In Nigeria, a senate committee investigating how land was appropriated during the administration of President Olusegun Obasanjo said it might call the former president to testify to vindicate himself about allegations of impropriety. A house committee is already investigating how the Obasanjo government allegedly wasted billions of dollars on ghost improvements to the country’s power sector.

The land investigation focuses on how the former president and one of his right-hand men allegedly got their hands on several pieces of land in the federal capital of Abuja.

Kabiru Mato heads the political science department at the University of Abuja. He told VOA the investigations should serve notice to current Nigerian politicians and those aspiring to be that a day of reckoning is coming.

“The probe that is going on currently in the senate is not particularly about a plot of land that was allocated to the former president by the former minister of Federal Capital Territory Nasir el-Rufai. The probe is a holistic probe that is examining a lot of things that people have accused the last administration of doing as far as the administration of Federal Capital Territory is concerned. So it had to do with land allocation not only to the former president but also to the minister and his relatives as well as the illegal evictions and ejections of tenants in their residences,” he said.

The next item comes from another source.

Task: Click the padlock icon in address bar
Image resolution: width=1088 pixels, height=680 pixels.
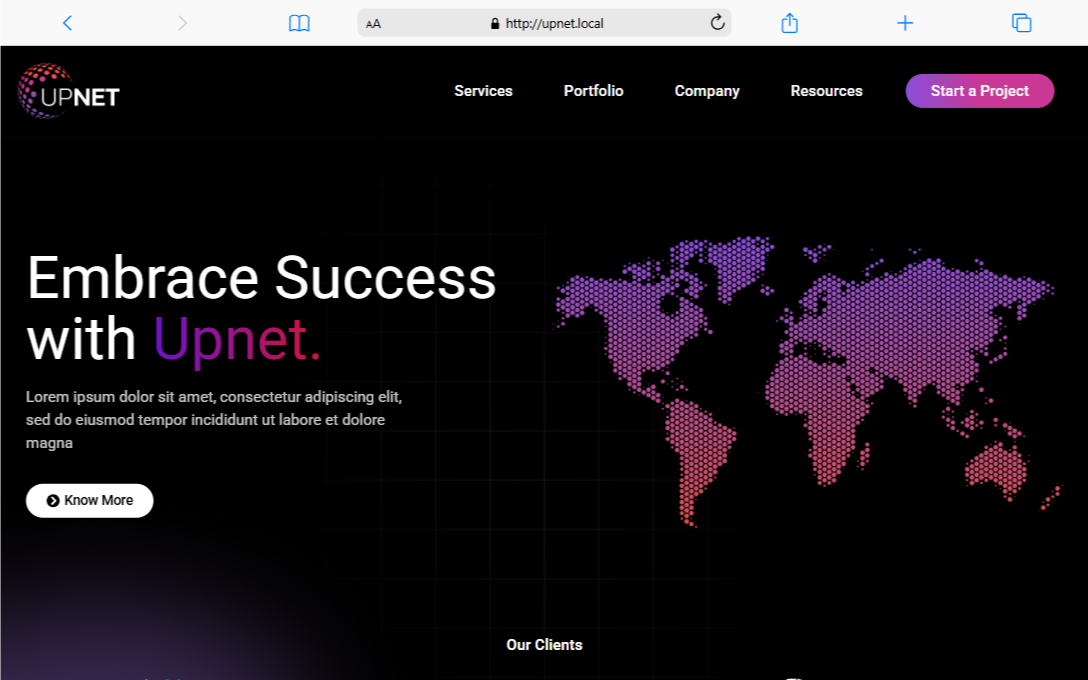Action: point(495,23)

Mato said the former president’s name has come up because his minister of Federal Capital Territory, Nasir el-Rufai, allocated land to his political associates.

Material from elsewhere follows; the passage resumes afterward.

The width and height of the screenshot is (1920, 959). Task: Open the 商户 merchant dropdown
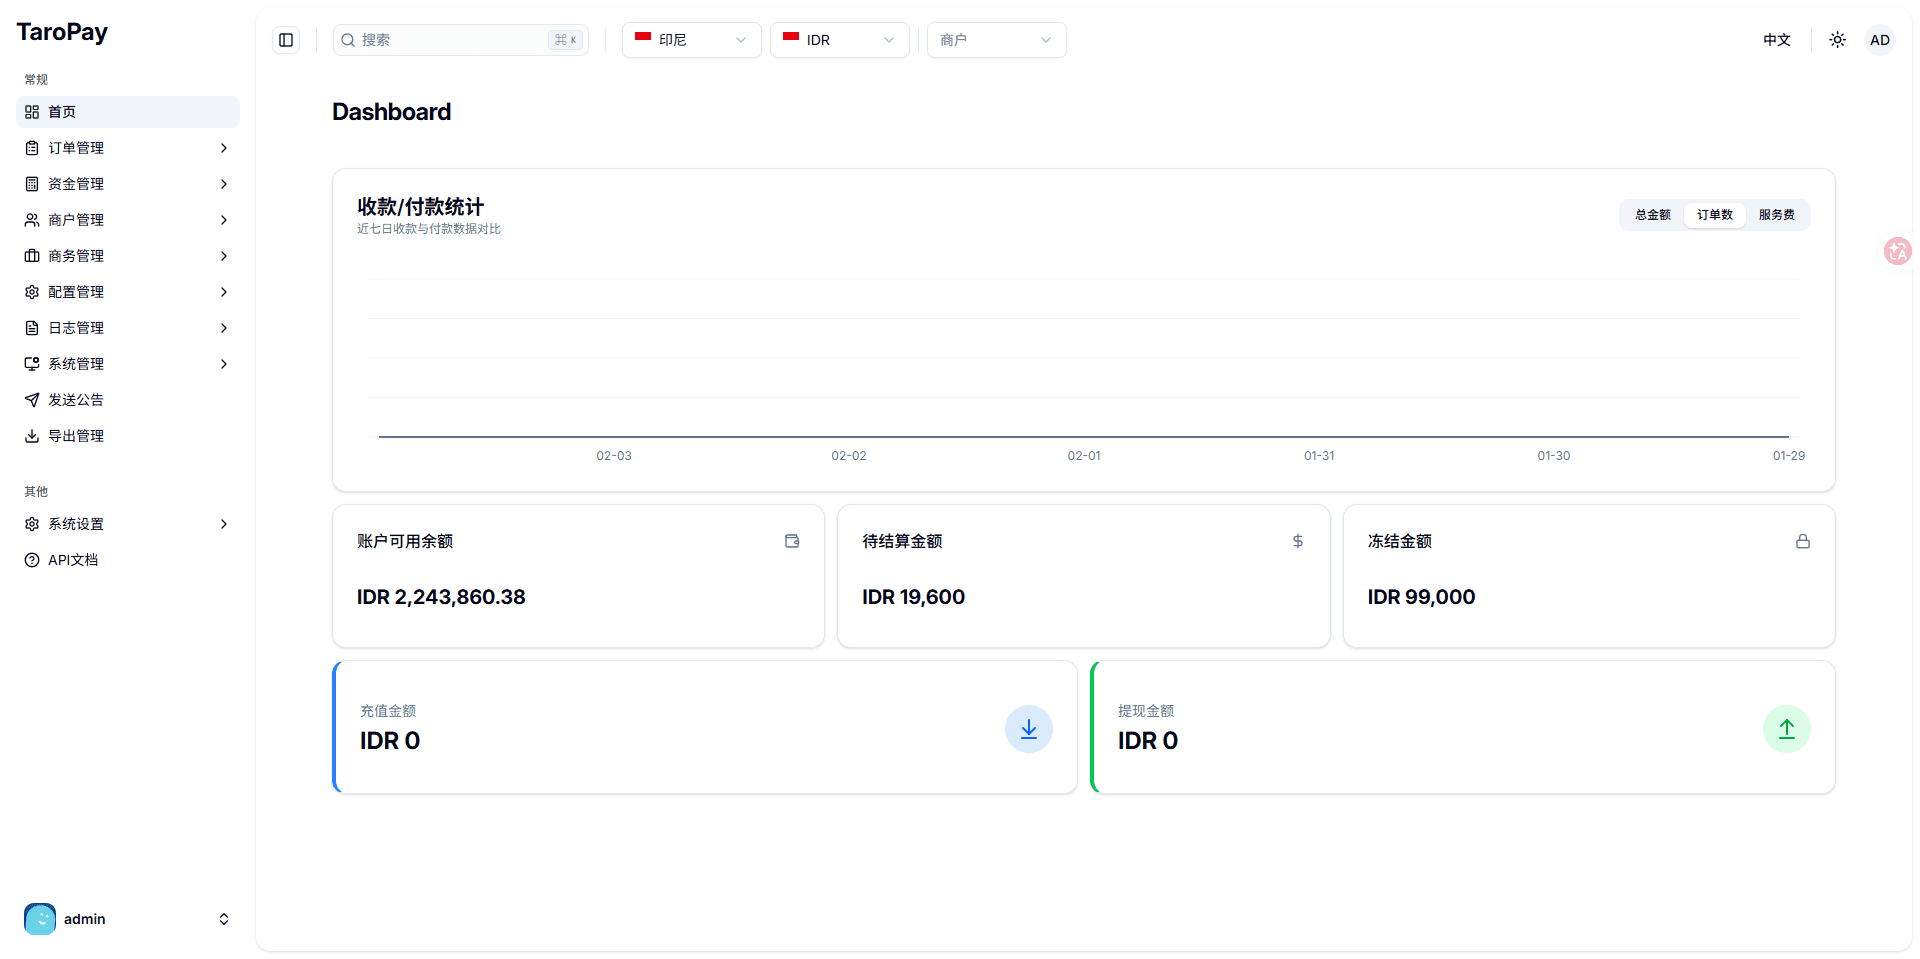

“The disturbing aspect of it is that quite a lot of land that was undeveloped in the capital territory were revoked by the former minister. And after revocation of these plots of land, they were mainly allocated to his relatives, to his friends, and perhaps political associates. And that’s why the name of former president came it,” Mato said.

He said many believe former President Obasanjo should be invited to testify before the senate committee investigating the land deal.

“Believing in President (Umaru) Yar’Adua’s agitation for the rule of law, due process, equality before the law, we believe that there is a need for the former president and all those who are central actors in that government, especially as it relates to the specific case to answer questions on how this thing went so bad in the country,” he said.

Mato rejected the suggestion by some that bringing former President Obasanjo to testify would give more ammunition to those African leaders who are clinging on to power for fear they might one day be treated like Obasanjo if they relinquished power.

“It’s a good omen for Nigerian politics. It is also a good omen for Nigerian people and leaders themselves because all those in position of authority and those that are aspiring to be would bear in their minds that the day of reckoning certainly will come no matter how long it takes when they are in office. So they will learn the act of supervising over the affairs of the people,” especially their resources in most prudent, and satisfactory manner,” he said.

Mato said the central thesis of governance should be service to the people and not to amass wealth.